Raising the Medicare eligibility age won't just affect older workers ... it could ripple all the way down the career ladder.
If senior citizens can't sign up for Medicare until age 67, many will likely stay on the job longer so they can keep their health insurance. That means it could be tougher for mid-career workers to move up, which in turn could make it harder for younger workers to secure entry-level positions, economists say.
"The only way to free up jobs at the bottom for young people is for older workers to retire," said Sung Won Sohn, an economics professor at California State University Channel Islands. "No one wants to retire without health care."
Options for cutting Medicare costs are back on the table as the Obama administration and lawmakers seek ways to reduce the deficit. President Obama has said he'd be willing to make modest changes to Medicare as part of the debt ceiling negotiations, while House Republicans are looking to overhaul the troubled entitlement programs.
Raising the eligibility age to 67 has been kicked around for years. Advocates say that the program should reflect the increased lifespan that Americans now enjoy, as well as the fact that there are fewer workers to support retirees.

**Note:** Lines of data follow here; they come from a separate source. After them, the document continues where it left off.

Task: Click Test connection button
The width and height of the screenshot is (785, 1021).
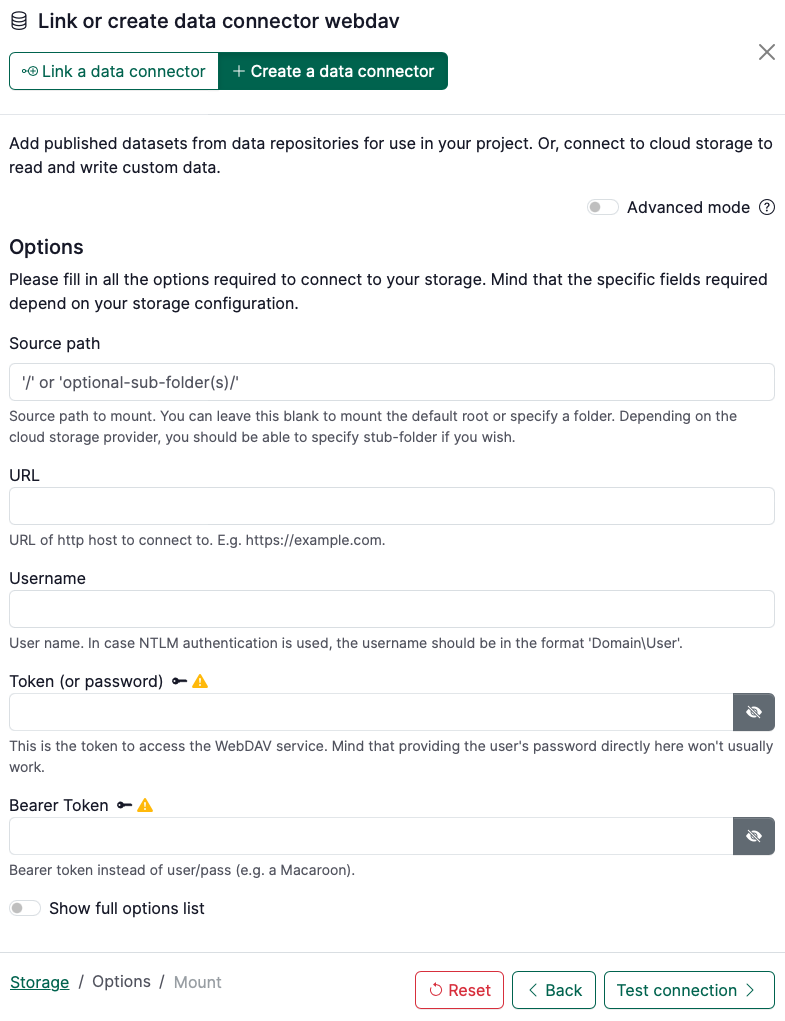Action: tap(689, 990)
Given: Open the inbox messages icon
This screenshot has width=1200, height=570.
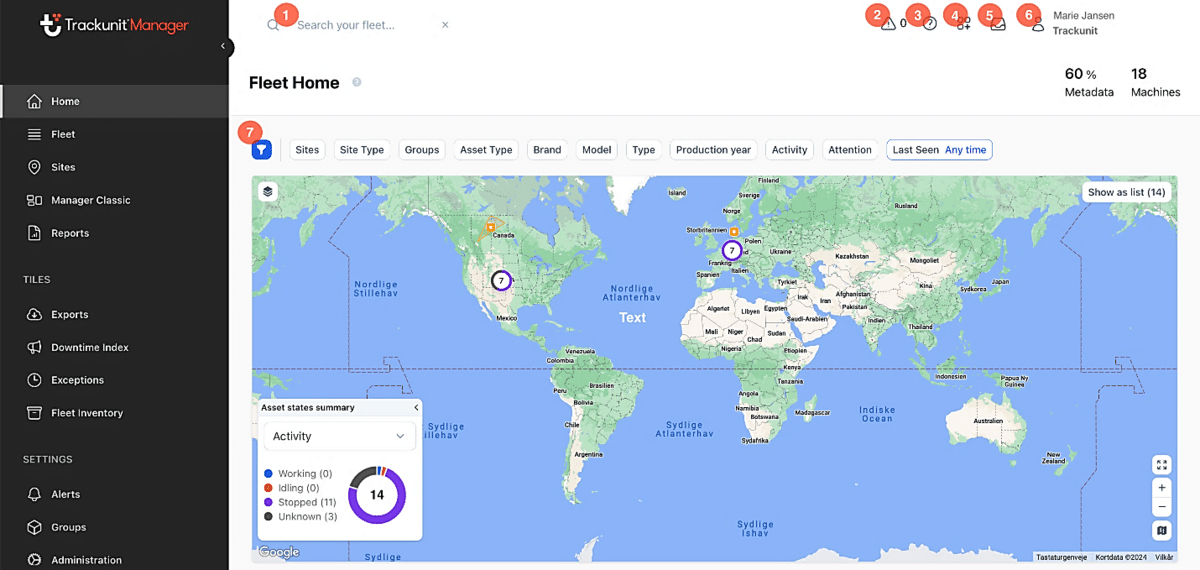Looking at the screenshot, I should [998, 25].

There's already evidence that raising the entitlement age affects workers' decisions to retire. A recent report from the Congressional Budget Office estimated that about half of the increase in the share of people age 62 or older who participated in the labor force during the 2000s can be attributed to the increase in the full retirement age of Social Security, which rose by one year to 66.
CBO expects a similar jump when the full retirement age for Social Security goes up to 67 in coming years. The share of men and women age 65 to 69 in the labor force should rise by 4 percentage points between 2012 and 2022, the report said.
Keeping senior citizens in the workforce could prove problematic for those down the career chain, particularly during weak labor conditions such as we've had in recent years.
During the Great Recession, older workers hung onto their jobs, exacerbating the tough market for younger ones, said Sarah Watt, economic analyst with Wells Fargo Securities.
The share of Americans age 65 and over in the labor market rose to 18.5% in 2012, up from 16.0% in 2007. At the same time, the share of those age 25 to 54 fell to 81.4%, from 83.0%.
A similar scenario played out in the higher education arena after 1994 when universities were barred from instituting a mandatory retirement age of 70, said Carl Van Horn, director of Heldrich Center for Workforce Development at Rutgers University. More older professors are staying on the job, making it harder for younger PhDs to get tenure track positions or mid-career faculty to advance.